I'm happy about the folder bug getting addressed. I figured that would be around a while.
Still checking things out.


----------



## TulsaOK (Feb 24, 2004)

P Smith said:


> The date.


Very helpful, thanks.


----------



## P Smith (Jul 25, 2002)

Don't mention that.


----------



## kevin d (Sep 21, 2005)

Just got 6.85 and noticed that if you leave it paused for 5 seconds it moves to a small on-screen on the upper right just showing the pause icon and time to live. 

Cool! Is this new on 6.85?

Kevin D.


----------



## TulsaOK (Feb 24, 2004)

Yeah, it's new. Pretty cool. Usually, when I paused I would hit Fwd then cancel to get rid of the whole thing.


----------



## TulsaOK (Feb 24, 2004)

3HaloODST said:


> What bugs have you noticed? For me it has improved things in a few areas such as so far it hasn't slowed down like all the previous firmwares between L662 and L683. Also fixed the "folder bug" that was introduced in L667.

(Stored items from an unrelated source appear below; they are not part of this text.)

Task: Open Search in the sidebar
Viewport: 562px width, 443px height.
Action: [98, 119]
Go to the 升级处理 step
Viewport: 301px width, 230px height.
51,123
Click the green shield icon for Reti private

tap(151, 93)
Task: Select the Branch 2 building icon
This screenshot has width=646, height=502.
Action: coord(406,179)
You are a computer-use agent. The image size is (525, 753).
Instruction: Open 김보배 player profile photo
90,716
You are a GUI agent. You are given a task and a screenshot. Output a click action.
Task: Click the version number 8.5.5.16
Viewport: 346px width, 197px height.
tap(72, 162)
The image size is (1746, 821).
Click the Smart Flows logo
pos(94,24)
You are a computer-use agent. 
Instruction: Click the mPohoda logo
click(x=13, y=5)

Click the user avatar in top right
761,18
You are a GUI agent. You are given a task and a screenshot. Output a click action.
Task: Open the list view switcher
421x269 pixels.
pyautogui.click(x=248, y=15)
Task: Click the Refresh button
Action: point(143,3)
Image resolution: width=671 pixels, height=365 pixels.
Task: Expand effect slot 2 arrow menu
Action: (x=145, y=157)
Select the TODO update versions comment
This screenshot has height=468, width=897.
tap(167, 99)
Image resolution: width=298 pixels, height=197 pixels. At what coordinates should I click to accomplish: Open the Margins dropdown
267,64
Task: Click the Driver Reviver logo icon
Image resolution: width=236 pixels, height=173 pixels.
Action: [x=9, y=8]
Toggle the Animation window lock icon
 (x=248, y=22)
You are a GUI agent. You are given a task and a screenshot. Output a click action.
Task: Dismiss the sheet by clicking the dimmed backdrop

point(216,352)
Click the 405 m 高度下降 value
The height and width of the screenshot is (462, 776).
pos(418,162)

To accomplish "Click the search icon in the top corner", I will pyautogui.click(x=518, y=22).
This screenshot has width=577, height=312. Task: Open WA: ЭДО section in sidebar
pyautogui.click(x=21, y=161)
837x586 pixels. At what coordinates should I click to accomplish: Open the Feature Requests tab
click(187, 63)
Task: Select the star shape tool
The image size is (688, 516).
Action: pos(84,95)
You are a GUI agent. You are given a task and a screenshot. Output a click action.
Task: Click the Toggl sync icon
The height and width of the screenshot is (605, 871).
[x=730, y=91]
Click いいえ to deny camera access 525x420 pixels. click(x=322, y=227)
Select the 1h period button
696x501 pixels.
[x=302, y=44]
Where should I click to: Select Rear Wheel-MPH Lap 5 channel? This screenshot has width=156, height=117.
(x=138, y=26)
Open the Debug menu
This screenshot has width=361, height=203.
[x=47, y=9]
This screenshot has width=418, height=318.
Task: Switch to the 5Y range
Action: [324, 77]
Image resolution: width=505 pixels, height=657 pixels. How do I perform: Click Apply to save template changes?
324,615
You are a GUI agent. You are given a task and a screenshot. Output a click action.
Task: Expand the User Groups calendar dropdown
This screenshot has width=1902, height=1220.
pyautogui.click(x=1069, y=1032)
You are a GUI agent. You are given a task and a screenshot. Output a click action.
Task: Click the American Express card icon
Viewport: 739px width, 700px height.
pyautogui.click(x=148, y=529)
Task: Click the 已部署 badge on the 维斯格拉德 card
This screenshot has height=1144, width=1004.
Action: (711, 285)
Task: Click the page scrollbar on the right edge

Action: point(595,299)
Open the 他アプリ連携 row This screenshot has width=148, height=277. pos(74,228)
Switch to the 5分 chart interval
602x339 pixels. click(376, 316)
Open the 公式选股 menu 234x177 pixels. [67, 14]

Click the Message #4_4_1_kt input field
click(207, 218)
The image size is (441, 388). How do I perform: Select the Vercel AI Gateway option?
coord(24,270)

You now have to "Clear Entry" prior to a Search; otherwise it appends the last search criteria which will not work.
Regression testing anyone?


----------



## P Smith (Jul 25, 2002)

Kent Taylor said:


> You now have to "Clear Entry" prior to a Search; otherwise it appends the last search criteria which will not work.
> Regression testing anyone?


You and all customers are the QA workforce. Much cheaper for the company ...


----------



## TulsaOK (Feb 24, 2004)

Editing the start time of a recording will be reset after the nightly update, at least that's what I'm noticing. I set a timer for Braves baseball game (9:30). The start time includes the pre-game show which I'm not interested in so I edit the time to start 30 minutes later (10:00). All is good. After the daily maintenance, the time in the Daily Schedule has been reset to the original time (9:30). If I edit the timer, it shows the start time is 10:00; they don't match. The time in the Daily Schedule is when the recording will start; not the time it shows in the timer itself. I have only noticed this with the latest update.


----------



## Jhon69 (Mar 28, 2006)

Well so far the one bug I have found is for some reason my 722k/wMT2 decided to try and record all the episodes of Pawn Stars on the History Channel,when I had previously selected Only New.So I deleted the timer and reset it up,the next day it was all listed again in My Schedule.So I just deleted the timer and will keep checking for new episodes myself.All the rest of my timers have not had any issues recording Only New,so.....


----------



## TulsaOK (Feb 24, 2004)

It would be nice of somebody from the Dish IRT could give us a contact to report the bugs from the latest upgrade. I don't know why new bugs are *always *introduced whenever an upgrade is released (maybe I should say "escaped"). Do you guys not do regression testing? If it works on the previous firmware how does it get screwed up on the next release? This *always *happens. And yeah, I have a little experience in this area.


----------



## tampa8 (Mar 30, 2002)

Kent Taylor said:


> I don't know why new bugs are *always *introduced whenever an upgrade is released (maybe I should say "escaped"). Do you guys not do regression testing? If it works on the previous firmware how does it get screwed up on the next release? This *always *happens. And yeah, I have a little experience in this area.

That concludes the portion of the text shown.